Sarepta has a long-standing collaboration with Murdoch University in Perth, Western Australia, which has led to the establishment of the Sarepta Translational Laboratory. The collaboration is led by Murdoch University professor, Steve Wilton, PhD. The work in the Translational Laboratory includes exploring the applicability of the Sarepta's phosphorodiamidate morpholino oligomer (PMO) technology for treating rare genetic diseases. As part of the collaborative agreement, Sarepta will have exclusive option to license technology and/or products resulting from research on the PMO technology in the Translational Laboratory.

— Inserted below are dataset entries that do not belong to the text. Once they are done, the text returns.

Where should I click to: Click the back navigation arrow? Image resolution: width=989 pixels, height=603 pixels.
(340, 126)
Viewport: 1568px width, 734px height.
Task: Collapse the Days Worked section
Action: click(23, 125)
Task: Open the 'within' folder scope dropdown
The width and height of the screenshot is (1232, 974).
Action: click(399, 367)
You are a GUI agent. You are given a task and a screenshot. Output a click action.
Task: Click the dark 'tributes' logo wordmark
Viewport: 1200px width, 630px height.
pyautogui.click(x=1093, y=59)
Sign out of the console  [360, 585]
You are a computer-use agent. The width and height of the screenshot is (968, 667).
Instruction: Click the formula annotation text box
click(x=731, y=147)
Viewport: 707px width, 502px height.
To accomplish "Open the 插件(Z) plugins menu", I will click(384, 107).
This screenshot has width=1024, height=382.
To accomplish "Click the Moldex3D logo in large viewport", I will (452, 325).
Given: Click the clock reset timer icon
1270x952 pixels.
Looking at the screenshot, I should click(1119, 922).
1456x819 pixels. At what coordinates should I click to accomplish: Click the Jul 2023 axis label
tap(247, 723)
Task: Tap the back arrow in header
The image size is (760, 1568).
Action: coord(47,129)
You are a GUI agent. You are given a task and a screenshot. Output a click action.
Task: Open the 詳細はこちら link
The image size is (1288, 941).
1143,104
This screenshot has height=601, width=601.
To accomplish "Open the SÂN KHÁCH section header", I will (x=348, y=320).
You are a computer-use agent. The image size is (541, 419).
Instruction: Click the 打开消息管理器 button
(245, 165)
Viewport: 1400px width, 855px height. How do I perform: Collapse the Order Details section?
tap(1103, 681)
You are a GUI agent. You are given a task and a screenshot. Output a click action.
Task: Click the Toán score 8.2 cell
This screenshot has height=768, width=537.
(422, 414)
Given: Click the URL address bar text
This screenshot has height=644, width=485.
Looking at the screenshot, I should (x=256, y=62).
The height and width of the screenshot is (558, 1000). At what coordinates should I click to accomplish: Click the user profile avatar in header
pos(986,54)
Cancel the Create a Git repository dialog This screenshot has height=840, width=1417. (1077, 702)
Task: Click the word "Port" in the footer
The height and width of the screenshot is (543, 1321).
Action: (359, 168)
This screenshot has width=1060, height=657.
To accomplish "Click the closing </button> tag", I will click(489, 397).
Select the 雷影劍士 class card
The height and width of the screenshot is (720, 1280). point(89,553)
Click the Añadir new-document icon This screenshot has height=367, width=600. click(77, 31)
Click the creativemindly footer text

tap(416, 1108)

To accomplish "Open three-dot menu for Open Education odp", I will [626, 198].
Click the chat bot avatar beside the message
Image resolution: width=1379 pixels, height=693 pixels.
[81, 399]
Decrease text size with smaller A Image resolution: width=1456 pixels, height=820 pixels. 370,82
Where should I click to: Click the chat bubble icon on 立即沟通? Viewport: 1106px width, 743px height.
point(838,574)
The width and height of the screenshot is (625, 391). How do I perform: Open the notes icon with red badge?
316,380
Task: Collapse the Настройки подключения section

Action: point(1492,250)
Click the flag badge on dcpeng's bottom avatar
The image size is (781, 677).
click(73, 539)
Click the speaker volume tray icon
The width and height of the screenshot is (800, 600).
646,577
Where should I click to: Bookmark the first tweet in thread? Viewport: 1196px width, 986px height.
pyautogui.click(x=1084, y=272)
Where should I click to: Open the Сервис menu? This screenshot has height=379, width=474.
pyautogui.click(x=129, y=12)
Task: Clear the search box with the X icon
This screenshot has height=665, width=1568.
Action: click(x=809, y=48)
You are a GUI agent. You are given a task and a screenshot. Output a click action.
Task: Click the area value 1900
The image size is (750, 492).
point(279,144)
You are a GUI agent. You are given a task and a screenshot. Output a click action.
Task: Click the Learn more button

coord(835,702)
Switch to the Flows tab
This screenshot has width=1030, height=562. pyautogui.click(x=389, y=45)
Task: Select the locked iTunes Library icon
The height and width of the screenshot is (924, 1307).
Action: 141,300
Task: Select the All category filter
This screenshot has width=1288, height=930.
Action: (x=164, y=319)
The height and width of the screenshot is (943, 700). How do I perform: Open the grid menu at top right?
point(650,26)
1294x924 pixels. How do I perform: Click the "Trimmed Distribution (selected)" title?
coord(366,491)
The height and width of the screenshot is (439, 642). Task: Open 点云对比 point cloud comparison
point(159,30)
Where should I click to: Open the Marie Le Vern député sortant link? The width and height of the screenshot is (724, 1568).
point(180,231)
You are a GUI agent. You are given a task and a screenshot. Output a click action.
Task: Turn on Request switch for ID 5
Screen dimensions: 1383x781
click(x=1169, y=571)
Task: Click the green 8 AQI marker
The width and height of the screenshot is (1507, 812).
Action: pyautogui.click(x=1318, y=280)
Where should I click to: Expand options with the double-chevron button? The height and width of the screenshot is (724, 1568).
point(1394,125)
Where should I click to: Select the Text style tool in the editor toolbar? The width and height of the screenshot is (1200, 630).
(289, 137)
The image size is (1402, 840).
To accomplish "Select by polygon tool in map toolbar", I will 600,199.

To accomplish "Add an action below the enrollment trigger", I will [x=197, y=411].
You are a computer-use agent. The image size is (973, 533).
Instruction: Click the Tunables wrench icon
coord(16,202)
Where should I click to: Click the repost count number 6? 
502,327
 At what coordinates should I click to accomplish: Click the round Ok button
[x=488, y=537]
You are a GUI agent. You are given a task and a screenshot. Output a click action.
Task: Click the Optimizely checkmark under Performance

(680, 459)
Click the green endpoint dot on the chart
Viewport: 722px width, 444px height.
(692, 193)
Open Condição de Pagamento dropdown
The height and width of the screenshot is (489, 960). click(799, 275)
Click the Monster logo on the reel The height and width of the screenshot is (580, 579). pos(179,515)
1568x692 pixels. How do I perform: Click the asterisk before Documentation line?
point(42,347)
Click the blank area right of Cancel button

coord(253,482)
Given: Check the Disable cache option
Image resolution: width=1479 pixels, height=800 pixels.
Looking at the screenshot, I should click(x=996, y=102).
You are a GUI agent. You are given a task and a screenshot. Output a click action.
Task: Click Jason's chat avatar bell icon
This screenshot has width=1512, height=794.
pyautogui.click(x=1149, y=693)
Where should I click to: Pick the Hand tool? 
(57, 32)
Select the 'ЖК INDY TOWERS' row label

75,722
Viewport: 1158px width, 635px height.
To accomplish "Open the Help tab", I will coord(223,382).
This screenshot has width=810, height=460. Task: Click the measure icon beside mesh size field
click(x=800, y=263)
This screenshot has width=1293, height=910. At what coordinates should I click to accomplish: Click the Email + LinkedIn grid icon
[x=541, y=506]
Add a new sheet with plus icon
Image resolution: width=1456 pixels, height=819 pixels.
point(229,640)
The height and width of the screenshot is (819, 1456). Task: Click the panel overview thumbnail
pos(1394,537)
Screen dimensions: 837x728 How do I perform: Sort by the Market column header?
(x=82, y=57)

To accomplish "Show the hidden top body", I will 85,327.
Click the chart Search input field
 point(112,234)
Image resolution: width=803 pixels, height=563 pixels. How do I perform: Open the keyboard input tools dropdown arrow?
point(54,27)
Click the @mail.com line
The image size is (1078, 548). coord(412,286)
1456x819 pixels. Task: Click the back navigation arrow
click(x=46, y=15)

The Abigail Wexner Research Institute (AWRI) at Nationwide Children’s Hospital in Columbus, Ohio, is a world leader in gene therapy having developed research programs for Duchenne muscular dystrophy (DMD) and limb-girdle muscular dystrophy (LGMD), which provide the technological underpinnings for Sarepta’s gene therapy engine. In addition to its gene therapy programs for DMD and 6 subtypes of LGMD, Sarepta has rights to a gene therapy program for 4 subtypes of Charcot-Marie-Tooth (CMT), also developed at AWRI at Nationwide Children’s.
AWRI at Nationwide Children’s is one of the largest pediatric research centers in the United States and one of the leading recipients of funding from the National Institutes of Health.
Sarepta has executed multiple strategic partnerships with preeminent investigators at the University of Florida College of Medicine. Lee Sweeney, PhD, has pioneered the development of a novel gene therapy for the treatment of certain heart diseases, including cardiomyopathies. This cardiomyopathy program, which has shown success in a canine model of Duchenne muscular dystrophy (DMD), has been exclusively partnered with Sarepta. Additionally, Brad Hoffman, PhD, has developed an innovative approach to treat multiple sclerosis (MS), the most common immune-mediated disorder affecting the central nervous system. Dr. Hoffman’s program, which is exclusively partnered with Sarepta, utilizes AAV gene therapy to alter the autoimmune response to reduce the severity of MS disease.
Sarepta has executed multiple strategic partnerships with University of Massachusetts Medical School focused in the field of AAV gene therapy. Given the complex nature of the etiology of Rett Syndrome, Sarepta has partnered with a diverse team of renowned UMass investigators spanning multiple critical disciplines in order to develop an AAV gene therapy for this rare, fatal brain disease. Miguel Sena Esteves, PhD, a leading investigator in developing CNS gene therapies; Guangping Gao, PhD, a world expert in AAV vector discovery and engineering; and Michael Green, MD, PhD, a preeminent leader in understanding the molecular basis of regulating gene expression, are working together with Sarepta to develop a precisely regulated expression cassette to safely and effectively treat Rett syndrome. Sarepta also has an additional collaboration with Dr. Gao focused on characterizing a library of novel, human-derived AAV capsids.
Sarepta has an exclusive, worldwide licensing agreement with the University of Western Australia (UWA) for intellectual property rights to support the development of exon-skipping drug candidates for the treatment of Duchenne muscular dystrophy (DMD). The agreement grants Sarepta rights to UWA's extensive patent portfolio in DMD and enables the Company to expand its exon-skipping pipeline with new candidates to address the majority of patients with DMD worldwide.